Conceptually, I don't see how this is much different from JIT compilers in the JVM, CLR, and similar runtimes. You don't hear so much from Java devs about how they can't* see the machine code their customers are running. They talk about cold-start performance, but accept that the first few requests will be slower in exchange for the productivity and eventually-high-performance.

Now that I think about it, this is how V8 works too, for JS code itself!

Why wouldn't this principle apply to bundling?

JITs exist because 1. certain compilation can't be done at compile time, because the code is dynamically synthesized at runtime from data only available at runtime; and 2. knowing how the code is already being used at runtime through an interpreter, can help optimize the compiled code ("profile-guided JIT.")

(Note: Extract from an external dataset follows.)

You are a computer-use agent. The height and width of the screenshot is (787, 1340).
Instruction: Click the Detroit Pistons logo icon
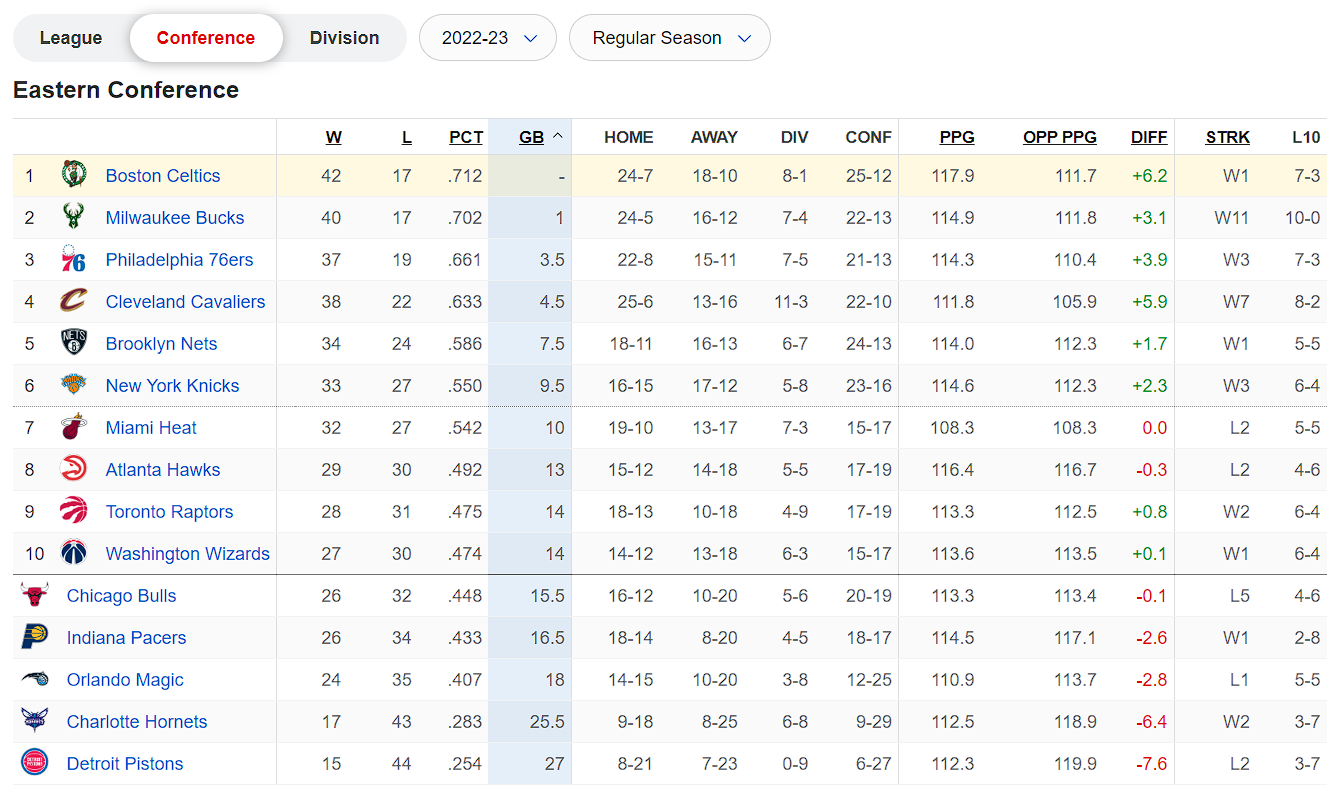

Bundling on first request has neither of these advantages: everything that is getting compiled at runtime could have been compiled at compile-time; and no information is yet available on how the code will be used.

The difference is that the JIT doesn't "fail". Builds and bundling can fail, and I wouldn't want to trust that all the machinery the builder/bundler depends on (especially if it needs to fetch things over the internet) are available and working properly.

Put another way, as long as the `java` command is present and working on the production machine, I can be pretty sure my service is going to run and work (aside from any bugs in my code, of course). With Deno, more moving parts on the production machine need to be working properly in order to ensure things work properly.

JIT compilers at least do the work incrementally, profile the code to provide the best (or several) versions of native code, etc. That is, they adapt to the particular invocation, doing stuff an AOT compiler cannot do (especially for dynamic languages like JS).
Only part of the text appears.